### Texto del ejercicio
--*--

2. El atributo por el cual el hombre está llamado a organizar la vida social y a gobernar la Tierra es el ejercicio del trabajo (laborem exercens), al cual el ser humano dedicará las fuerzas de su cuerpo guiadas por la luz de su espíritu. De este modo, el hombre viene a ser el «vicario de Dios» en la organización de la vida social y en el desarrollo de la creación para los entes naturales de los que obtiene los medios de subsistencia. Sólo la inmensa extensión de los astros que pueblan el firmamento —el Sol, la Luna, las estrellas, la «Cruz del Sur» del otro hemisferio del mundo, las galaxias, los cometas…— y las fuerzas cósmicas universales sobre la Tierra tienen leyes propias que el hombre no puede dominar sino que busca indagar con su mente y utilizar en su trabajo.

--*--

### Los datos
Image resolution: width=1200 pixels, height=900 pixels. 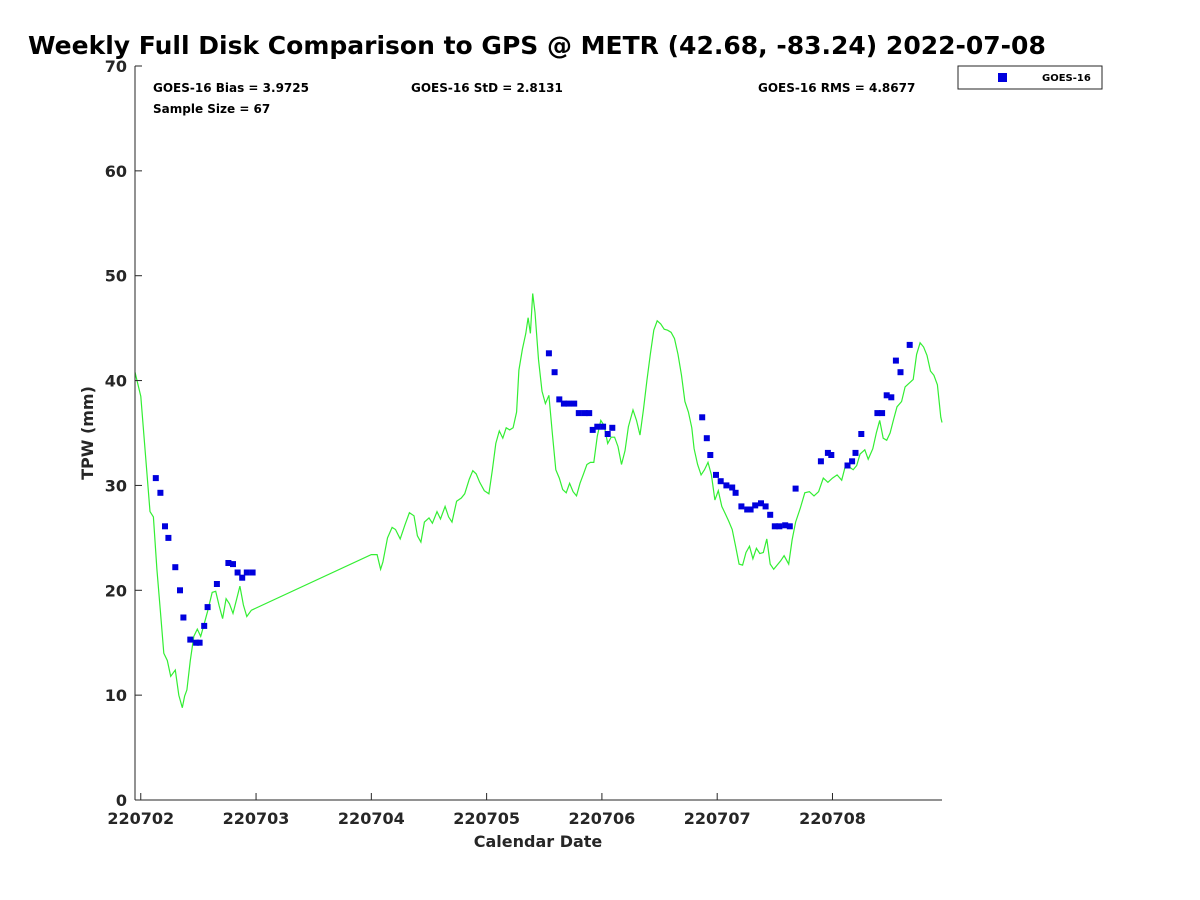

--*--

### Ejercicios propuestos
1. Responda a las siguientes preguntas según el texto sobre el trabajo humano:
(a) ¿Qué expresión latina acompaña a «el ejercicio del trabajo»?
(b) ¿Qué título recibe el hombre en la organización de la vida social y en el desarrollo de la creación?
(c) ¿Qué conjunto de estrellas del otro hemisferio del mundo se menciona entre los astros?
2. Reproduzca todo el pasaje del texto sobre el trabajo humano, desde "2. El atributo" hasta "en su trabajo.".

### Respuestas por número
1.
(a) Laborem exercens.
(b) El de «vicario de Dios».
(c) La «Cruz del Sur».

2.
2. El atributo por el cual el hombre está llamado a organizar la vida social y a gobernar la Tierra es el ejercicio del trabajo (laborem exercens), al cual el ser humano dedicará las fuerzas de su cuerpo guiadas por la luz de su espíritu. De este modo, el hombre viene a ser el «vicario de Dios» en la organización de la vida social y en el desarrollo de la creación para los entes naturales de los que obtiene los medios de subsistencia. Sólo la inmensa extensión de los astros que pueblan el firmamento —el Sol, la Luna, las estrellas, la «Cruz del Sur» del otro hemisferio del mundo, las galaxias, los cometas…— y las fuerzas cósmicas universales sobre la Tierra tienen leyes propias que el hombre no puede dominar sino que busca indagar con su mente y utilizar en su trabajo.